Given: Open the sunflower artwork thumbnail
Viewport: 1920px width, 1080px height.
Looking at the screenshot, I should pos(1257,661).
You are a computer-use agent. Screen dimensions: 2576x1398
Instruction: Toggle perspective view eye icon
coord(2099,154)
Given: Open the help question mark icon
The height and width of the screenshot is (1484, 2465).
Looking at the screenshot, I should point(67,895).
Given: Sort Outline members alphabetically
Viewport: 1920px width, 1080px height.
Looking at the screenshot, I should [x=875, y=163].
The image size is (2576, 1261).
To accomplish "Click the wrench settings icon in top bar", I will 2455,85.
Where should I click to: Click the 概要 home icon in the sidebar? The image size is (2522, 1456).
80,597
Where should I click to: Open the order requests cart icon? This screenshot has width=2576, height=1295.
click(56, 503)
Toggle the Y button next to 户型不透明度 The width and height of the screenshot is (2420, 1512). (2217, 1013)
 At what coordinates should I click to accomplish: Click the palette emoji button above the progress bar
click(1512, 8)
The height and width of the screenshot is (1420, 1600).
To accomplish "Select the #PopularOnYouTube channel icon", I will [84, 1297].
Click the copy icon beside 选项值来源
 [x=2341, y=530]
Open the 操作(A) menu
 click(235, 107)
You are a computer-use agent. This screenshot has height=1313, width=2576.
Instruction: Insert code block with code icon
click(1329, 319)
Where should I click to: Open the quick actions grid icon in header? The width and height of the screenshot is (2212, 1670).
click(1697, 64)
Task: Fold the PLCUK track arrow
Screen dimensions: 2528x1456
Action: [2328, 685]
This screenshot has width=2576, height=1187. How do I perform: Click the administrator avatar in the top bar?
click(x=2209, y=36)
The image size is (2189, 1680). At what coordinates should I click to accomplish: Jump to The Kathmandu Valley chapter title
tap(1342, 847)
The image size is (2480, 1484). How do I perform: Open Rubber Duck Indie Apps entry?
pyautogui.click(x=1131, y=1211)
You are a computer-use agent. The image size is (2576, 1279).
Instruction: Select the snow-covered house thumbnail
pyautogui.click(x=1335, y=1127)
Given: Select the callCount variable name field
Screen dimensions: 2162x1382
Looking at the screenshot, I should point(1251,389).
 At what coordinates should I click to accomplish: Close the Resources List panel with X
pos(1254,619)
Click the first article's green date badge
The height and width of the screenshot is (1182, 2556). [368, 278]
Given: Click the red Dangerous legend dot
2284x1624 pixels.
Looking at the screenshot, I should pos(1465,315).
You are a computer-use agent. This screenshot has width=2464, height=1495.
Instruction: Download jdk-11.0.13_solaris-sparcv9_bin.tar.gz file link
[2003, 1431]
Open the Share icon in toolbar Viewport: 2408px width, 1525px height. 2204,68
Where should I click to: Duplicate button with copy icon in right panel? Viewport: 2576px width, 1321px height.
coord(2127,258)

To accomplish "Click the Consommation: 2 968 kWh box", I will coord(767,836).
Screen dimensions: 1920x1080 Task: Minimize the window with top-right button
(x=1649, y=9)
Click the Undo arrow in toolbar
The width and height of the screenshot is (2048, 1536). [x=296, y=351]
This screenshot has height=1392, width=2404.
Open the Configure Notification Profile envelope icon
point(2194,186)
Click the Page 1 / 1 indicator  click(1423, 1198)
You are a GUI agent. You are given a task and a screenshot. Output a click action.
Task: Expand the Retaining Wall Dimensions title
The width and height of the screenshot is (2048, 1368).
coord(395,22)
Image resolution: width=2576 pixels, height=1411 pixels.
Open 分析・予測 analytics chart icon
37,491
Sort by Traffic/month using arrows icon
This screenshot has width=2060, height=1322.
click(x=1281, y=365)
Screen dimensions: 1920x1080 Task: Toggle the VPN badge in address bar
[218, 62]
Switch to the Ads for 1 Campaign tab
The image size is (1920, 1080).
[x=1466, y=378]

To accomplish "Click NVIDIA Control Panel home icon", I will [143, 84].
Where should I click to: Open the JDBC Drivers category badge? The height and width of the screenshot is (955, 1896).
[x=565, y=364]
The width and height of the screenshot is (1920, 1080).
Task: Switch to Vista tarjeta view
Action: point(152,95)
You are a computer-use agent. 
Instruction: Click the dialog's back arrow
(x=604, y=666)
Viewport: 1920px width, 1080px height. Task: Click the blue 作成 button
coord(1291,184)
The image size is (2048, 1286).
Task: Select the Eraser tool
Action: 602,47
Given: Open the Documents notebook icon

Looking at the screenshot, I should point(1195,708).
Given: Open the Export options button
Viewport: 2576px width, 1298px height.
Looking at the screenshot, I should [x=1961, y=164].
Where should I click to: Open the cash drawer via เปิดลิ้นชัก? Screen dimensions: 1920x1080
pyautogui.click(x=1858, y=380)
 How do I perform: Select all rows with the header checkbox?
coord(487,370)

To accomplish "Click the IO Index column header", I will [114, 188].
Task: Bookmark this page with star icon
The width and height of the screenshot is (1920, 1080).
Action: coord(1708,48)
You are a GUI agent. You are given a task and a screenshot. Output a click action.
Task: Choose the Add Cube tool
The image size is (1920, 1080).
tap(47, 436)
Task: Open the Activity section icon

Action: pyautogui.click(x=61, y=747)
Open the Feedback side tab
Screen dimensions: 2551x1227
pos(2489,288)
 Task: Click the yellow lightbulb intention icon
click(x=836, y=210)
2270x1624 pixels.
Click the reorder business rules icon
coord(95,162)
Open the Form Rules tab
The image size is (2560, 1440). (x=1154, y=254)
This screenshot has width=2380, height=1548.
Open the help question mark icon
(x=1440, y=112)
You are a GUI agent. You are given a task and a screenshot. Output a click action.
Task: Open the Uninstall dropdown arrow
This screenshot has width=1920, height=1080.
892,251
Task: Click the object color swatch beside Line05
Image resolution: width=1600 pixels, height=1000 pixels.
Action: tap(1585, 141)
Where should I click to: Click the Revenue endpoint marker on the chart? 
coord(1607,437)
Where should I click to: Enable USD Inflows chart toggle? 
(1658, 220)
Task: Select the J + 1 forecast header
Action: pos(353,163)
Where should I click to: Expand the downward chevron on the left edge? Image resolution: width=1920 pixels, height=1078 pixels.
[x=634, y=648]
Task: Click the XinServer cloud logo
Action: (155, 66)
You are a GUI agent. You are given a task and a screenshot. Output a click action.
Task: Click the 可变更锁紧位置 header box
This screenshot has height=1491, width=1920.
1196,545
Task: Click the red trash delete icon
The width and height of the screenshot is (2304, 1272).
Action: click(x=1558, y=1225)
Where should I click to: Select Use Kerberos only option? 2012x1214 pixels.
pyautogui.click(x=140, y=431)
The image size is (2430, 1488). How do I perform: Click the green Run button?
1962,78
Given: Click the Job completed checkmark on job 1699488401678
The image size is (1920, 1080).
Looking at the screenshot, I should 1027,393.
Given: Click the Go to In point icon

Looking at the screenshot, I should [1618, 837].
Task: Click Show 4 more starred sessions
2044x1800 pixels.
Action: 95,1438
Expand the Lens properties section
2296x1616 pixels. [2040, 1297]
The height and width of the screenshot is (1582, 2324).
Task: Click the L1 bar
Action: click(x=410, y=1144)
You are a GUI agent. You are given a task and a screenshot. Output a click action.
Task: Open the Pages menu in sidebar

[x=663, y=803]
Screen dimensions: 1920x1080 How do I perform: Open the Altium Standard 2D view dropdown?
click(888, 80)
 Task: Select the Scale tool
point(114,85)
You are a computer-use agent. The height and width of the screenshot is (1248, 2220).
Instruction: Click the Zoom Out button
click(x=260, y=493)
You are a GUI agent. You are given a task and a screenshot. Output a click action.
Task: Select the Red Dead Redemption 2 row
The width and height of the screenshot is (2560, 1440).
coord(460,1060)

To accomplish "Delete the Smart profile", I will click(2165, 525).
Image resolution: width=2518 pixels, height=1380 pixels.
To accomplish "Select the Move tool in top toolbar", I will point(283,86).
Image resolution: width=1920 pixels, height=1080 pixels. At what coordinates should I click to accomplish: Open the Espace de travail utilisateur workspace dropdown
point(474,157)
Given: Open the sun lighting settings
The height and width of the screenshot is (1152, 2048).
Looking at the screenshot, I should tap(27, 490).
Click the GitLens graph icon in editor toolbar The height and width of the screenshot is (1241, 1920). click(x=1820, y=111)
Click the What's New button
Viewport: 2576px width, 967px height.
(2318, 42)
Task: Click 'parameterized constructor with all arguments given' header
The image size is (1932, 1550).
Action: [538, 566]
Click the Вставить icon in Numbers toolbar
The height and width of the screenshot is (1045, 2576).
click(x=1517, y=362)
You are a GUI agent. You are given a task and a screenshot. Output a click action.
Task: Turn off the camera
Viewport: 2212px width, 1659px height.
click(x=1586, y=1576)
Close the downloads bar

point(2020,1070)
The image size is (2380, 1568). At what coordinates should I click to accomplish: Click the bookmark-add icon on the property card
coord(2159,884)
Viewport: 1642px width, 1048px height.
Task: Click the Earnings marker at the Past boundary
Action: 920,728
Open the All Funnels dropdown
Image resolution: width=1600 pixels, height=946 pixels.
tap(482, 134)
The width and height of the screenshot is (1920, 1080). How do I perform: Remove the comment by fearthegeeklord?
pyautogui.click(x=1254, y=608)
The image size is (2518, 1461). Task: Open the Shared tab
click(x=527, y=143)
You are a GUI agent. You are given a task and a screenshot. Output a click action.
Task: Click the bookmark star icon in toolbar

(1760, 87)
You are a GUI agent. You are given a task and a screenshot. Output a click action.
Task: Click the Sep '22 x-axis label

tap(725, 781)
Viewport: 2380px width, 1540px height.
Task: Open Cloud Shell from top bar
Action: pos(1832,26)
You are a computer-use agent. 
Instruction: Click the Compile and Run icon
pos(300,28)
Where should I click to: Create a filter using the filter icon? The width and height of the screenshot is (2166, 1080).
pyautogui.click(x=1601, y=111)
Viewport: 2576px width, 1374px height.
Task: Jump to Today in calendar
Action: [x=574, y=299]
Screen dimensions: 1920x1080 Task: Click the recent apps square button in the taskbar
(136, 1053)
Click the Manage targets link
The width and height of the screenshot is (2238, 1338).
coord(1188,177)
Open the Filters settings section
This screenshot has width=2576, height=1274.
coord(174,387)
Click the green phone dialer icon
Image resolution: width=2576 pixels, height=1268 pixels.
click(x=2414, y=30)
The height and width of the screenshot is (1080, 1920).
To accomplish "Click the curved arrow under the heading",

########

### Task prompt
Return all lines in the data that include the word "computer".

### Solution for this exercise
You are a computer-use agent. Screen dimensions: 2576x1398
You are a computer-use agent. This screenshot has height=1313, width=2576.
You are a computer-use agent. The image size is (2576, 1279).
You are a computer-use agent. This screenshot has width=2464, height=1495.
You are a computer-use agent. 
You are a computer-use agent. The height and width of the screenshot is (1248, 2220).
You are a computer-use agent. 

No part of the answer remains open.